Aim of the task: Turn the records below into a Markdown table with the columns Row and Line. Give each nonblank line its own row, numbered in order.

Entries shown:
● ● ● ● ●
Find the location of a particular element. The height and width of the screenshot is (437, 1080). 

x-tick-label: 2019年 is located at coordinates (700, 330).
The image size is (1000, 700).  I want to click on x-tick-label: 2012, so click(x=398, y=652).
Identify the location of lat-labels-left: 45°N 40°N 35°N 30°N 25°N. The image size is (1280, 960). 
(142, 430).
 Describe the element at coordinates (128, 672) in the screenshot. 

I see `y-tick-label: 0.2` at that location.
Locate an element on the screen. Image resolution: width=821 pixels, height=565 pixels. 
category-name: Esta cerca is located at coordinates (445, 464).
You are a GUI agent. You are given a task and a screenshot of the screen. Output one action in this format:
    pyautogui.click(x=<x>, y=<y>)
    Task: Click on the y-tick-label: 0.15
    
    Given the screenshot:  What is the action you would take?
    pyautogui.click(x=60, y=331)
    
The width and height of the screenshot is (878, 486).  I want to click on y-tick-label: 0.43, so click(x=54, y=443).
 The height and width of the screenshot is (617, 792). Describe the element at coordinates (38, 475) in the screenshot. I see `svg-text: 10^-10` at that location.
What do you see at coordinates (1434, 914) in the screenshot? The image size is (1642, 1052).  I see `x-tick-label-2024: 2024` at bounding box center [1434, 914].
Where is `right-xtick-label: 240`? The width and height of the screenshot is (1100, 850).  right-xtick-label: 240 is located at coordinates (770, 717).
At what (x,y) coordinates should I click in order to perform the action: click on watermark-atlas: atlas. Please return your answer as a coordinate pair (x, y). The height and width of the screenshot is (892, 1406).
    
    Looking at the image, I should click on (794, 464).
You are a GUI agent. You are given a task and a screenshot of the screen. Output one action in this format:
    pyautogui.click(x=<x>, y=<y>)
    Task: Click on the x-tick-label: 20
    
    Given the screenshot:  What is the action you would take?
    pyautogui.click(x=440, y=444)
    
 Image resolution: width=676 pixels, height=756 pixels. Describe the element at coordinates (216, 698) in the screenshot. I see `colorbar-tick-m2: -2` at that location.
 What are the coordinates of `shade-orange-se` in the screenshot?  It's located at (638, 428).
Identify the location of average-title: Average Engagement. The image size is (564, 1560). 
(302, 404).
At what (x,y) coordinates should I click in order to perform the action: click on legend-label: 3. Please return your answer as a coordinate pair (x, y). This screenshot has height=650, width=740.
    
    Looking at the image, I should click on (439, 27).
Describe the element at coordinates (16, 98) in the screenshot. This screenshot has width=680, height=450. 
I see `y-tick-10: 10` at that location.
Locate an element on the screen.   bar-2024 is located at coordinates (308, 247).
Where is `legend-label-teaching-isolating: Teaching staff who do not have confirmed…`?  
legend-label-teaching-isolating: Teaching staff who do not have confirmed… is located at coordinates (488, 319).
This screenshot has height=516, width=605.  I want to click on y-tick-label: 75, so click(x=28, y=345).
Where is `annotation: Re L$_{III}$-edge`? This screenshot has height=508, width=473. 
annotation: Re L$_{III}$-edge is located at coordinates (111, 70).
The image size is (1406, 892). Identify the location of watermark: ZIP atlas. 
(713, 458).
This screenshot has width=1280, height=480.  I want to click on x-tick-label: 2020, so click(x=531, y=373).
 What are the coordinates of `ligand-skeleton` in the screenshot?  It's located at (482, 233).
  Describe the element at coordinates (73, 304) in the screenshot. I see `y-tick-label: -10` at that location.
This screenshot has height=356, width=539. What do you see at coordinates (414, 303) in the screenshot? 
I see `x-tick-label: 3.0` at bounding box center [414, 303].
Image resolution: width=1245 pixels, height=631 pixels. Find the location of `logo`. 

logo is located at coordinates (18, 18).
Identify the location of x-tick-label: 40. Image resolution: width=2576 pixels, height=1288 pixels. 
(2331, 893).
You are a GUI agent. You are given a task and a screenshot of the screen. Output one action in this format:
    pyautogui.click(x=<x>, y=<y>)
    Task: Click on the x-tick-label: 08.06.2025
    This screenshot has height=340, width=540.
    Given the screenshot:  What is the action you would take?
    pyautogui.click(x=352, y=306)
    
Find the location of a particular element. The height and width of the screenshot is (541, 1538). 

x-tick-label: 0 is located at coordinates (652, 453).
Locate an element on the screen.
● ● ● ● ●
Result of the task:
| Row | Line |
|---|---|
| 1 | Find the location of a particular element. The height and width of the screenshot is (437, 1080).  |
| 2 | x-tick-label: 2019年 is located at coordinates (700, 330). |
| 3 | The image size is (1000, 700).  I want to click on x-tick-label: 2012, so click(x=398, y=652). |
| 4 | Identify the location of lat-labels-left: 45°N 40°N 35°N 30°N 25°N. The image size is (1280, 960).  |
| 5 | (142, 430). |
| 6 |  Describe the element at coordinates (128, 672) in the screenshot.  |
| 7 | I see `y-tick-label: 0.2` at that location. |
| 8 | Locate an element on the screen. Image resolution: width=821 pixels, height=565 pixels.  |
| 9 | category-name: Esta cerca is located at coordinates (445, 464). |
| 10 | You are a GUI agent. You are given a task and a screenshot of the screen. Output one action in this format: |
| 11 |     pyautogui.click(x=<x>, y=<y>) |
| 12 |     Task: Click on the y-tick-label: 0.15 |
| 13 |     Given the screenshot:  What is the action you would take? |
| 14 |     pyautogui.click(x=60, y=331) |
| 15 | The width and height of the screenshot is (878, 486).  I want to click on y-tick-label: 0.43, so click(x=54, y=443). |
| 16 |  The height and width of the screenshot is (617, 792). Describe the element at coordinates (38, 475) in the screenshot. I see `svg-text: 10^-10` at that location. |
| 17 | What do you see at coordinates (1434, 914) in the screenshot? The image size is (1642, 1052).  I see `x-tick-label-2024: 2024` at bounding box center [1434, 914]. |
| 18 | Where is `right-xtick-label: 240`? The width and height of the screenshot is (1100, 850).  right-xtick-label: 240 is located at coordinates (770, 717). |
| 19 | At what (x,y) coordinates should I click in order to perform the action: click on watermark-atlas: atlas. Please return your answer as a coordinate pair (x, y). The height and width of the screenshot is (892, 1406). |
| 20 |     Looking at the image, I should click on (794, 464). |
| 21 | You are a GUI agent. You are given a task and a screenshot of the screen. Output one action in this format: |
| 22 |     pyautogui.click(x=<x>, y=<y>) |
| 23 |     Task: Click on the x-tick-label: 20 |
| 24 |     Given the screenshot:  What is the action you would take? |
| 25 |     pyautogui.click(x=440, y=444) |
| 26 |  Image resolution: width=676 pixels, height=756 pixels. Describe the element at coordinates (216, 698) in the screenshot. I see `colorbar-tick-m2: -2` at that location. |
| 27 |  What are the coordinates of `shade-orange-se` in the screenshot?  It's located at (638, 428). |
| 28 | Identify the location of average-title: Average Engagement. The image size is (564, 1560).  |
| 29 | (302, 404). |
| 30 | At what (x,y) coordinates should I click in order to perform the action: click on legend-label: 3. Please return your answer as a coordinate pair (x, y). This screenshot has height=650, width=740. |
| 31 |     Looking at the image, I should click on (439, 27). |
| 32 | Describe the element at coordinates (16, 98) in the screenshot. This screenshot has width=680, height=450.  |
| 33 | I see `y-tick-10: 10` at that location. |
| 34 | Locate an element on the screen.   bar-2024 is located at coordinates (308, 247). |
| 35 | Where is `legend-label-teaching-isolating: Teaching staff who do not have confirmed…`?   |
| 36 | legend-label-teaching-isolating: Teaching staff who do not have confirmed… is located at coordinates (488, 319). |
| 37 | This screenshot has height=516, width=605.  I want to click on y-tick-label: 75, so click(x=28, y=345). |
| 38 | Where is `annotation: Re L$_{III}$-edge`? This screenshot has height=508, width=473.  |
| 39 | annotation: Re L$_{III}$-edge is located at coordinates (111, 70). |
| 40 | The image size is (1406, 892). Identify the location of watermark: ZIP atlas.  |
| 41 | (713, 458). |
| 42 | This screenshot has width=1280, height=480.  I want to click on x-tick-label: 2020, so click(x=531, y=373). |
| 43 |  What are the coordinates of `ligand-skeleton` in the screenshot?  It's located at (482, 233). |
| 44 |   Describe the element at coordinates (73, 304) in the screenshot. I see `y-tick-label: -10` at that location. |
| 45 | This screenshot has height=356, width=539. What do you see at coordinates (414, 303) in the screenshot?  |
| 46 | I see `x-tick-label: 3.0` at bounding box center [414, 303]. |
| 47 | Image resolution: width=1245 pixels, height=631 pixels. Find the location of `logo`.  |
| 48 | logo is located at coordinates (18, 18). |
| 49 | Identify the location of x-tick-label: 40. Image resolution: width=2576 pixels, height=1288 pixels.  |
| 50 | (2331, 893). |
| 51 | You are a GUI agent. You are given a task and a screenshot of the screen. Output one action in this format: |
| 52 |     pyautogui.click(x=<x>, y=<y>) |
| 53 |     Task: Click on the x-tick-label: 08.06.2025 |
| 54 |     This screenshot has height=340, width=540. |
| 55 |     Given the screenshot:  What is the action you would take? |
| 56 |     pyautogui.click(x=352, y=306) |
| 57 | Find the location of a particular element. The height and width of the screenshot is (541, 1538).  |
| 58 | x-tick-label: 0 is located at coordinates (652, 453). |
| 59 | Locate an element on the screen. |